Thanks for the comments @sacmehta!

Hub repositories do not support arbitrary hierarchy. Similar to GitHub, they are structured as a namespace (corenet-community in this case), and then a flat list of repos under that namespace. We could potentially create a repo per task and place all models for that task in the same repo. In our experience, however, we've found that this is more confusing for users, leads to worse discoverability and makes it more difficult for you to collect usage stats. In general, we recommend the one-model-per-repo approach.

I do understand your sentiment that something like corenet-community/vit-large is a bit too opaque. Part of the problem could be solved by populating all the model cards with tags and other searchable metadata fields. For example, we could potentially have a corenet library name just as there's an MLX one. As another example, see how a model like mlx-community/Llama-3-8B-Instruct-1048k-8bit also contains metadata for the task it supports (Text Generation), the file format (Safetensors), language, and other details. We could also use longer names (instead of just vit-large) for additional clarity.

The following practices can also be used to communicate your intended model structure:

  • An organization card, where you can add tables with the different model families and links to the individual models. For example, the meta-llama organization simply enumerates the model families, but we could be much more detailed in the case of CoreNet.
  • The use of collections to group related models together. For example, I created a collection for the Core ML versions of OpenELM when I uploaded them, and the official Apple organization has a few collections set up.

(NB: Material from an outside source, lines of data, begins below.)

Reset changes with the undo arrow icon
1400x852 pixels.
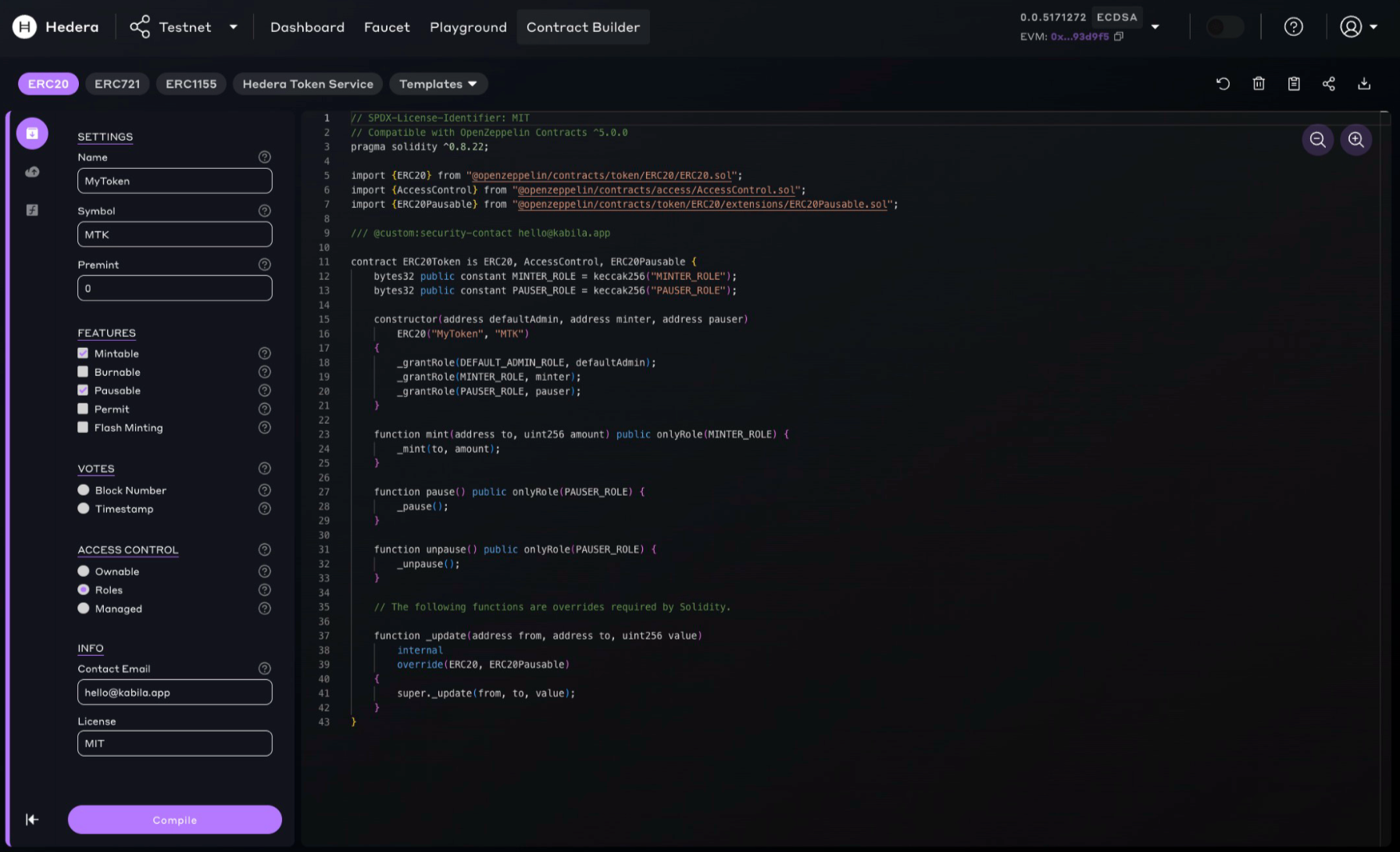tap(1223, 84)
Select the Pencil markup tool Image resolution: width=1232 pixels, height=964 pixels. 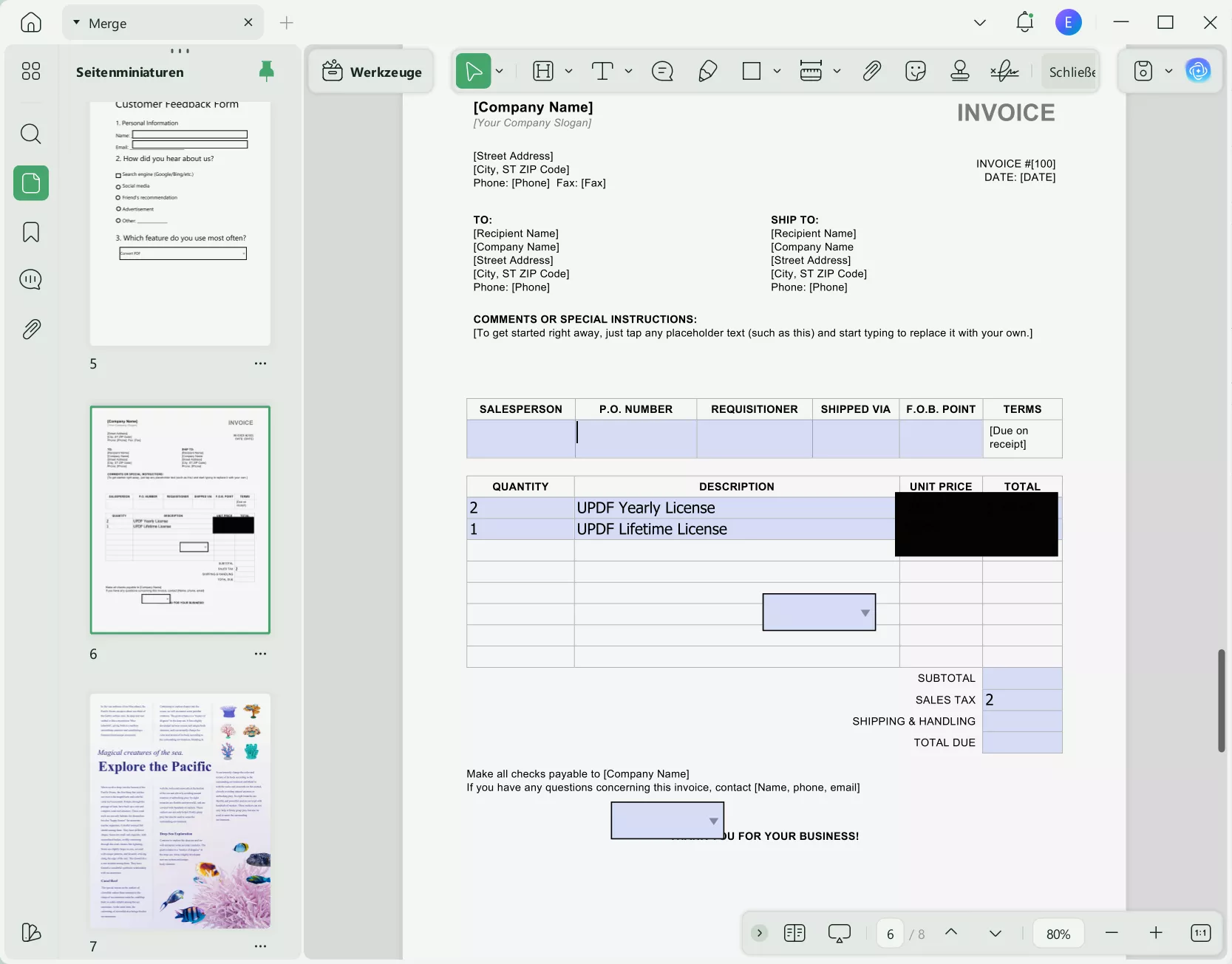click(x=707, y=71)
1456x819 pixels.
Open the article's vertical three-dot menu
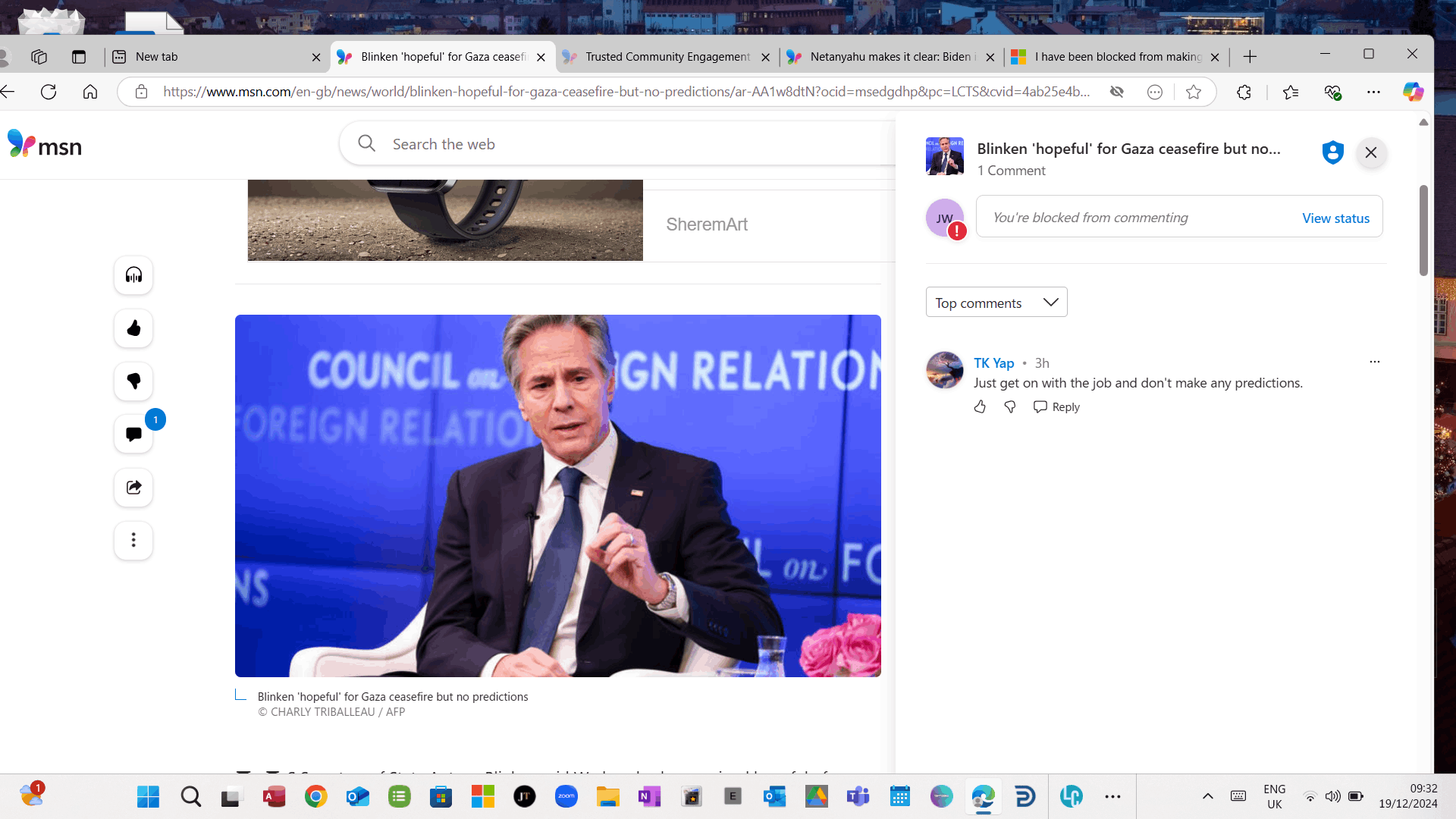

As per the target organization, I think it depends on the message you want to convey and the goals you have. Using the apple org sends the message that these are Apple-sanctioned, official assets. Using the community approach is perfectly fine, and beneficial if you expect or encourage community contributions, as you said. What type of contributions do you expect from the community? We can set up a process where people can easily get accepted, similar to how it works for the MLX community, and we can help communicate your goals to incentivize engagement.